━━ Material to process
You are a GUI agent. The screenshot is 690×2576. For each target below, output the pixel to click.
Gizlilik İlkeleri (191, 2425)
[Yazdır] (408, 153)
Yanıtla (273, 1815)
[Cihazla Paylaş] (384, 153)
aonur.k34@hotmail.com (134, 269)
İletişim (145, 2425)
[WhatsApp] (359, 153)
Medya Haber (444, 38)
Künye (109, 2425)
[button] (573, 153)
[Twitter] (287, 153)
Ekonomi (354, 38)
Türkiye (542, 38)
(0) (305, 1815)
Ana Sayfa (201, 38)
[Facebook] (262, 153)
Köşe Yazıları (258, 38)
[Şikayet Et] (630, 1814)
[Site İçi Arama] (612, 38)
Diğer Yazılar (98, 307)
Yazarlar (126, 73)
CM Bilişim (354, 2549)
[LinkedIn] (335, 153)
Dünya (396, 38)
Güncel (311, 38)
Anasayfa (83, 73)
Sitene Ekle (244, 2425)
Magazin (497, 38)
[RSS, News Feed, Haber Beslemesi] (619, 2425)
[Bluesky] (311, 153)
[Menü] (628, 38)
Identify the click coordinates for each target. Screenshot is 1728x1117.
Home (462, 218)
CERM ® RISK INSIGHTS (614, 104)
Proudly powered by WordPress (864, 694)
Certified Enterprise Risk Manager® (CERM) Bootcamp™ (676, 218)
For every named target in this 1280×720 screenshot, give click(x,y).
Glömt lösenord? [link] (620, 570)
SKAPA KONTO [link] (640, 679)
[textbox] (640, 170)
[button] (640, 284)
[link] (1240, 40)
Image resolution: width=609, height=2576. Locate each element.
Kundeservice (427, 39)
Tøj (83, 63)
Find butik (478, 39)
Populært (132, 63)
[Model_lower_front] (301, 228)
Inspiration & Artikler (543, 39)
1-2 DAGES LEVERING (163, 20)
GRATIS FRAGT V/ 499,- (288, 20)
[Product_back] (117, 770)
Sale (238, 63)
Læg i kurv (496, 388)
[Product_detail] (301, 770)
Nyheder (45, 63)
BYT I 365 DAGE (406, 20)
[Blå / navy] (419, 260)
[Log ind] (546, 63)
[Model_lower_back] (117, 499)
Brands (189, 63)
━━━━
▶ [Prompt]: Those lines of the records that contain the string "target" should be identified and copied.

▶ [Answer box]:
You are a GUI agent. The screenshot is 690×2576. For each target below, output the pixel to click.
Identify the click coordinates for each target. Screenshot is 1728x1117.
For every named target in this 1280×720 screenshot, give click(x,y).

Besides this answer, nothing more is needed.